#### DIRECTIONS
When you reach the line containing "Instruction: Select the 1989 year row cell" in the records below, start copying exactly, and stop once you have copied the line containing "Open File Explorer from the taskbar".

━━━

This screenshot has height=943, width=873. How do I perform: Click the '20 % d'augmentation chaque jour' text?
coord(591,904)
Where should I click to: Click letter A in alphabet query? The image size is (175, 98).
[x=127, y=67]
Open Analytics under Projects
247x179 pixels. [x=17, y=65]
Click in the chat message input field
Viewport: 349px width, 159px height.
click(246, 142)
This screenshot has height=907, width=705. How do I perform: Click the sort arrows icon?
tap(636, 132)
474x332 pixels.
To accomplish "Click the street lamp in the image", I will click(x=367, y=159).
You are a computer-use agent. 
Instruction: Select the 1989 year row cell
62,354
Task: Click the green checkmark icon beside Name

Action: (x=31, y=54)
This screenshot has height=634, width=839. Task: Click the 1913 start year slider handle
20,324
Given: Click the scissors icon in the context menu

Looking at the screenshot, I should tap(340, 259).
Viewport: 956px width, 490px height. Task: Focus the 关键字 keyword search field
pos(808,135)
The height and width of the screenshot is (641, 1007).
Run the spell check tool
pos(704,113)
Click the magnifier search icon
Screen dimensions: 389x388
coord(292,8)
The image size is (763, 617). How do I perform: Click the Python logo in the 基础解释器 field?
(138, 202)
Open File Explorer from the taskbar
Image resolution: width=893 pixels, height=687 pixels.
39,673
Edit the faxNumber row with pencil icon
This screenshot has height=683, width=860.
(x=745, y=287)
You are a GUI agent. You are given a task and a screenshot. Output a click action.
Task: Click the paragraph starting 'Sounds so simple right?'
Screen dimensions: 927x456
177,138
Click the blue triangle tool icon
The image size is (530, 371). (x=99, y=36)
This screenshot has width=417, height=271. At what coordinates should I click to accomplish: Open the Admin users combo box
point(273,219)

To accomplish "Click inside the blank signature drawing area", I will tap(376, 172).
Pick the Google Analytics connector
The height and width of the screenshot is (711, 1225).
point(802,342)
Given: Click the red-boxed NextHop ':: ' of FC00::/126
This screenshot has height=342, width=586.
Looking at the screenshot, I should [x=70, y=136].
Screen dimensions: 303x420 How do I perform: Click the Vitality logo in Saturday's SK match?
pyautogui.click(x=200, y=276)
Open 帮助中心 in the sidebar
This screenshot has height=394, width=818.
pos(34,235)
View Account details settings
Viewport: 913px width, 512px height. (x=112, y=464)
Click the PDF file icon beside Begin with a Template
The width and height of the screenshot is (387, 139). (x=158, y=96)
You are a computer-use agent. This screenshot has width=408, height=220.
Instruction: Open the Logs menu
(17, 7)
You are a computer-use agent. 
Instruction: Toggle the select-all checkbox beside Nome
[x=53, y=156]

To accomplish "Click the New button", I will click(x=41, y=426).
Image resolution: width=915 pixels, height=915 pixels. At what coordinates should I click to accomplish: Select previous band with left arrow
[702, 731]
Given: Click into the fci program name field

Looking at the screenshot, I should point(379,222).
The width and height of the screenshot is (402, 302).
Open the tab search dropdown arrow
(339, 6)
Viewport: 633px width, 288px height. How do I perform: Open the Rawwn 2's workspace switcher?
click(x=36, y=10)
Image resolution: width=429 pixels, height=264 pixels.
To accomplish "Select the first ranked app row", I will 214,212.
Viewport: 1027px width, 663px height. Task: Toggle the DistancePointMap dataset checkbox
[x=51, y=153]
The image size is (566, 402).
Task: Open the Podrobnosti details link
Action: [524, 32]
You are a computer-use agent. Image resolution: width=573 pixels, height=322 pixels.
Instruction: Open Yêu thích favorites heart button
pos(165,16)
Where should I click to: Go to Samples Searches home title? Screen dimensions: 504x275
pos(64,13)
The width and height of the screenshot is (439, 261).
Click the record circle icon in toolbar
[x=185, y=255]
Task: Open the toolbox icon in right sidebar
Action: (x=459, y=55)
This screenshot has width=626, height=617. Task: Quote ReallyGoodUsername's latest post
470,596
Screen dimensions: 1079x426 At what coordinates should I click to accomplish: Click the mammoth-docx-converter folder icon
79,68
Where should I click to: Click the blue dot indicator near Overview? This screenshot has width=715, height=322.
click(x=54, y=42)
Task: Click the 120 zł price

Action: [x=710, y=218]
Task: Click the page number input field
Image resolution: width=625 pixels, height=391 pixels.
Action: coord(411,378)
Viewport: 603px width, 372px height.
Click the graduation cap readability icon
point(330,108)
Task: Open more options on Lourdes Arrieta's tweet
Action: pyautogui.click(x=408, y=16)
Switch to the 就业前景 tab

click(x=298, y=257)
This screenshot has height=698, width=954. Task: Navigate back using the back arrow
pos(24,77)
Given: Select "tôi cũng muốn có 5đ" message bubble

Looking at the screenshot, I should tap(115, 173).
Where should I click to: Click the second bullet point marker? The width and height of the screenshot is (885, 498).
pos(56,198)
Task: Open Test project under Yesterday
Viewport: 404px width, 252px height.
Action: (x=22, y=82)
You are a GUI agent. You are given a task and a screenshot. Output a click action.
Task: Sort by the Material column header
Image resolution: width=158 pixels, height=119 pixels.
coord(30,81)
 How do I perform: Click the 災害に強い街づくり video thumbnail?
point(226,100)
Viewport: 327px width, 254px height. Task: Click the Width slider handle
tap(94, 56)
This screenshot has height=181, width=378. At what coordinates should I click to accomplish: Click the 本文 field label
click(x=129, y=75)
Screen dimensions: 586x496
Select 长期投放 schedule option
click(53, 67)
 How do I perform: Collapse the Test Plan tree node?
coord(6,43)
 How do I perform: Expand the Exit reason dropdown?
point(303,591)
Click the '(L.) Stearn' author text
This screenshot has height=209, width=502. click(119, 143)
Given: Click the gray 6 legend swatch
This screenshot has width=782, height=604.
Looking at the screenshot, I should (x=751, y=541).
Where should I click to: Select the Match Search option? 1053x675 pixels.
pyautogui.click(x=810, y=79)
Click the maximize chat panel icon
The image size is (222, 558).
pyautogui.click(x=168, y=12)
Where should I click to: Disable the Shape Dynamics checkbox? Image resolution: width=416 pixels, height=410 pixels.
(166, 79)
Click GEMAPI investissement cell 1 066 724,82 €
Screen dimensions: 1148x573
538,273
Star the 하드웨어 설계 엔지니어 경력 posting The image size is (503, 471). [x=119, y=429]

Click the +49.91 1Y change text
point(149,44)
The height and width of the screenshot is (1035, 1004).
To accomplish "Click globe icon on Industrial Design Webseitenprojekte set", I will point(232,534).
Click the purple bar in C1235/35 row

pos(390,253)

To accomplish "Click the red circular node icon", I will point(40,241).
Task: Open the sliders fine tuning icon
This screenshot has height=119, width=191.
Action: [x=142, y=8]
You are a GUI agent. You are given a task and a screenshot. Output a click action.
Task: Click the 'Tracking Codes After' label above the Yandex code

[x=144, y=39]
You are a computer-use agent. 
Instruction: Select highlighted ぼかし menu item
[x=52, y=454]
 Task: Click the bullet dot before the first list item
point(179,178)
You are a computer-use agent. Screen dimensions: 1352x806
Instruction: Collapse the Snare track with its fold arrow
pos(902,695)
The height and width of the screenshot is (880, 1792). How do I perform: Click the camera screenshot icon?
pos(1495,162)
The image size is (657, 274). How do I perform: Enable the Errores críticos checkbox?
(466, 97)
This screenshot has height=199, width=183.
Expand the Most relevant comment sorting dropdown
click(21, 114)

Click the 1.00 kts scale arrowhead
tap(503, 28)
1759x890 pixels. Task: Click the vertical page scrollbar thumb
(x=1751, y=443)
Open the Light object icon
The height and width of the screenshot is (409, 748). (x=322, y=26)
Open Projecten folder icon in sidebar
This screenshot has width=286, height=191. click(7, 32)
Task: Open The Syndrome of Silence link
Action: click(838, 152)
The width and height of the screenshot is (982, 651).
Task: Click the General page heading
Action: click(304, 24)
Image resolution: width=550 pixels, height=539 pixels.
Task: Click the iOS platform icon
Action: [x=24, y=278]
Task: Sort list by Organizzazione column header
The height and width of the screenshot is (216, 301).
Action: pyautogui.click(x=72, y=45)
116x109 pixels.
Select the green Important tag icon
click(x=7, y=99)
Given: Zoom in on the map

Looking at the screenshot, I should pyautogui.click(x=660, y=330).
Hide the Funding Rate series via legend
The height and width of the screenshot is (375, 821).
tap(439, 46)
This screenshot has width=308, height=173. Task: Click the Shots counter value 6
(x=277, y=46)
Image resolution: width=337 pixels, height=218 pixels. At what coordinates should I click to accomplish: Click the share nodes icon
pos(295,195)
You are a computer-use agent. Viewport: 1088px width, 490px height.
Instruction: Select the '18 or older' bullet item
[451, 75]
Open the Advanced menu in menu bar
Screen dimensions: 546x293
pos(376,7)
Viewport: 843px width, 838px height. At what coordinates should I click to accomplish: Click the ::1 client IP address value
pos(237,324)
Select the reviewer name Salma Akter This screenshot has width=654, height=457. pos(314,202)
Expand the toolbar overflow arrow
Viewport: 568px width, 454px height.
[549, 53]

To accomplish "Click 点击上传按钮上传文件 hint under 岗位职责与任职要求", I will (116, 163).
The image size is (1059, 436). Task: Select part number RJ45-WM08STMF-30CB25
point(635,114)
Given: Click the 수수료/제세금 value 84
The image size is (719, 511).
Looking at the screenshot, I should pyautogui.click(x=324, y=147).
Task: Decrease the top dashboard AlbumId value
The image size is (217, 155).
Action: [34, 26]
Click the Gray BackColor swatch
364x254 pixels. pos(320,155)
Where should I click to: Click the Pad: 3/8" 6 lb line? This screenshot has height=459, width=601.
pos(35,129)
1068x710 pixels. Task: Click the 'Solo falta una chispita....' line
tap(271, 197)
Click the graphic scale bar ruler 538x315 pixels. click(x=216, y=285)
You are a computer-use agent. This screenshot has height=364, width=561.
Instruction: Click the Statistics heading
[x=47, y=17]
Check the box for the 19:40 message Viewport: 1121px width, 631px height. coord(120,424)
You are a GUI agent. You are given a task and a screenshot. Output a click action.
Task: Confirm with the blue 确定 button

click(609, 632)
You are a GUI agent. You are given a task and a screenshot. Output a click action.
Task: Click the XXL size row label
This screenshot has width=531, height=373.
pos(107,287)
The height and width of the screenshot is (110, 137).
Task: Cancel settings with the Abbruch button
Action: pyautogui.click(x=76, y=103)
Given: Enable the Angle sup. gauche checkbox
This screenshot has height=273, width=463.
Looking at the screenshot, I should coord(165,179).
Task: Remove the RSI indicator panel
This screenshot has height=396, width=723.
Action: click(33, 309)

━━━

#### SOLUTION FOR THIS PROBLEM
Instruction: Select the 1989 year row cell
62,354
Task: Click the green checkmark icon beside Name

Action: (x=31, y=54)
This screenshot has height=634, width=839. Task: Click the 1913 start year slider handle
20,324
Given: Click the scissors icon in the context menu

Looking at the screenshot, I should tap(340, 259).
Viewport: 956px width, 490px height. Task: Focus the 关键字 keyword search field
pos(808,135)
The height and width of the screenshot is (641, 1007).
Run the spell check tool
pos(704,113)
Click the magnifier search icon
Screen dimensions: 389x388
coord(292,8)
The image size is (763, 617). How do I perform: Click the Python logo in the 基础解释器 field?
(138, 202)
Open File Explorer from the taskbar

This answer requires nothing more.